Dawson v. State
Decision Date | 23 December 1971 |
Docket Number | No. 315,315 |
Citation | 14 Md.App. 18,284 A.2d 861 |
Parties | Patrick Kelly DAWSON v. STATE of Maryland. |
Court | Court of Special Appeals of Maryland |
Sidney Blum, Baltimore, for appellant.
Clarence W. Sharp, Asst. Atty. Gen., with whom were Francis B. Burch, Atty. Gen., Raymond G. Thiemes, State's Atty., and Frank R. Weathersbee, Asst. State's Atty. for Anne Arundel County on brief, for appellee.
Argued before MORTON, ORTH and MOYLAN, JJ.
The appellant, Patrick Kelly Dawson, was convicted in the Circuit Court for Anne Arundel County by Judge E. Mackall Childs, sitting without a jury, of four separate offenses: 1) unlawful possession of dilaudid; 2) unlawful carrying of a dangerous and deadly weapon; 3) unlawful possession of marihuana; and 4) unlawful maintenance of a house for the keeping of narcotic drugs. Articles of contraband, clearly sufficient to sustain the convictions, were found by the police in the home and in the automobile of the appellant. The pivotal issue, raised by the appellant in his motion to quash the search and seizure warrant and resolved against him below, is whether the application for the warrant contained adequate probable cause to justify its issuance.

» INSTRUCTION 1:
Answer these from the Dawson v. State opinion:
(a) Which court heard the appeal?
(b) Who appeared for the appellant?
(c) Which judge convicted the appellant?
» INSTRUCTION 2: Resume the Dawson v. State opinion after its final sentence.

» DATASET SECTION:
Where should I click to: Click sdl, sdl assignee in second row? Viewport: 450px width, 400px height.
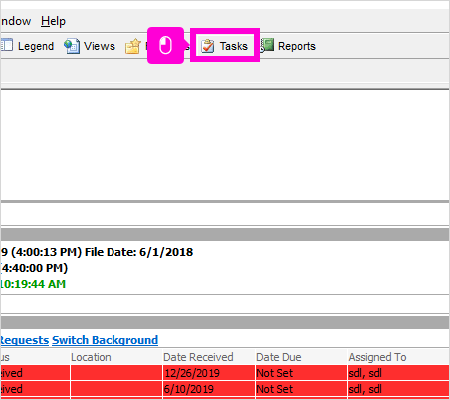point(365,389)
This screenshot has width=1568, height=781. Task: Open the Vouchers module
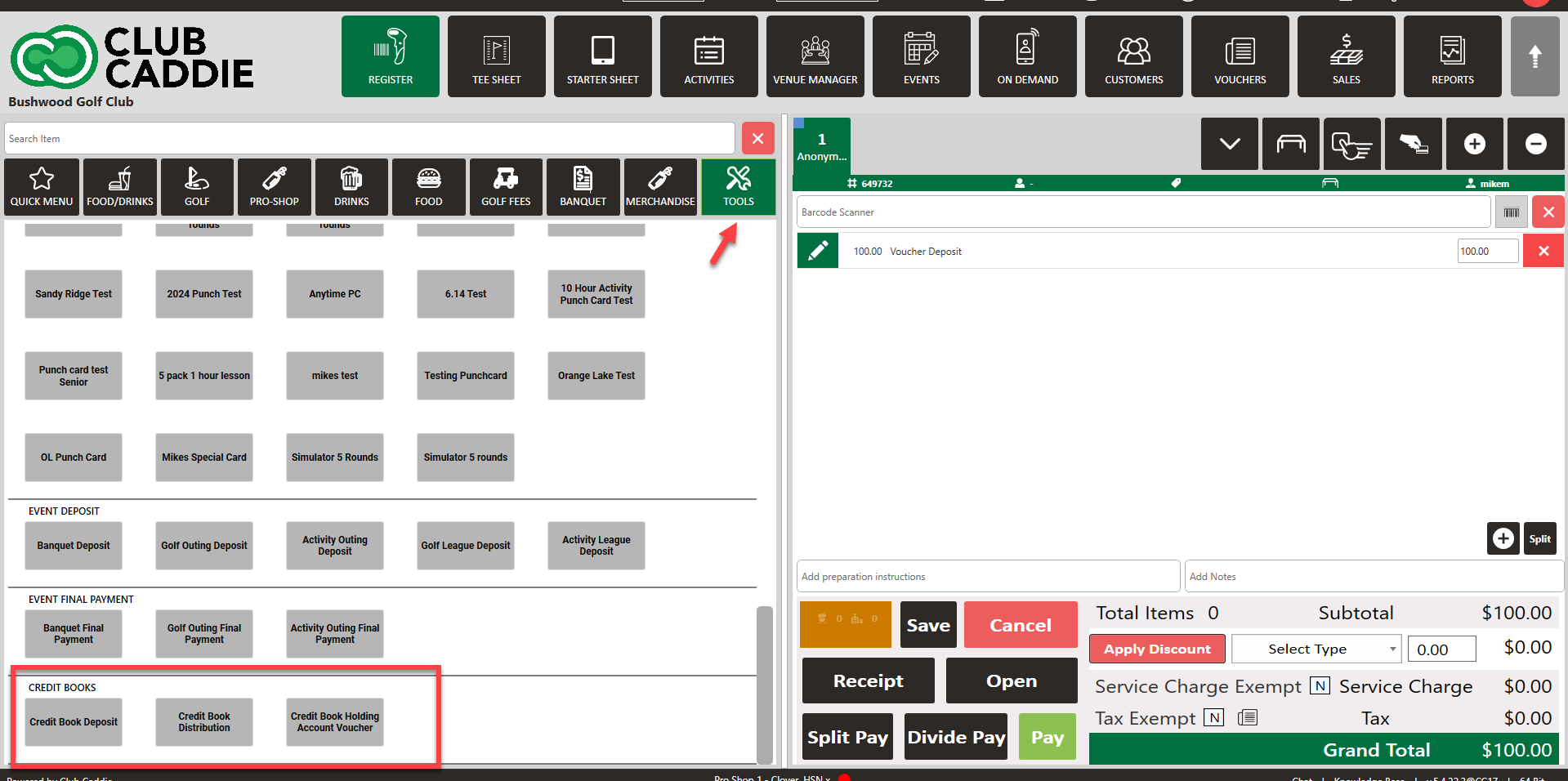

» FINAL ANSWER 1:
(a) The Court of Special Appeals of Maryland
(b) Sidney Blum, of Baltimore
(c) Judge E. Mackall Childs

» FINAL ANSWER 2:
The first, second and sixth paragraphs of the six paragraph application were essentially formal in nature. The heart of the application was in the third and fourth paragraphs, which recited information from and information about three anonymous informants:
'I Officer Gray having received information from a reliable informant who has been established as being reliable in the past by information which led to the arrest of eight persons for violation of the narcotic laws and three persons for burglary that one, Patrick Dawson, a white male twenty nine years old, is dealing both Marihuana and Dilaudid in the area of Ponca and Eastern Ave. in Baltimore City.
Information from a second reliable informant whose reliability has been established in the past by the arrest of two persons for narcotics and one for burglary that one Patrick Dawson is dealing Dilaudid from his auto, a Black Ford approximately a 1963 model in the area of Ponca and Eastern Ave. in Baltimore City. He further states that Patrick Dawson said that he kept the narcotics at his house in Glen Burnie Anne Arundel County. Information from a third informant whose reliability has been establishes from the arrest of two persons for narcotic violations that Patrick Dawson lived in a Pink shingled house at 7829 Oakwood Rd. Anne Arundel County, and that he held Dilaudid and Marihuana in his house and in his autos';
and in the fifth paragraph, which recited the following:
Judge Childs, at the suppression hearing, declined to consider, on the issue of probable cause, the information furnished by the first informant and by the third informant. He ruled that no substantial basis was shown to indicate that either informant had come upon his information by direct observation. He ruled, however, that sufficient supporting facts had been furnished by the affiant to the magistrate to satisfy him both that the second informant had come upon his information directly and that the second informant was credible. The appellant here attacks the 'credibility' aspect of that ruling.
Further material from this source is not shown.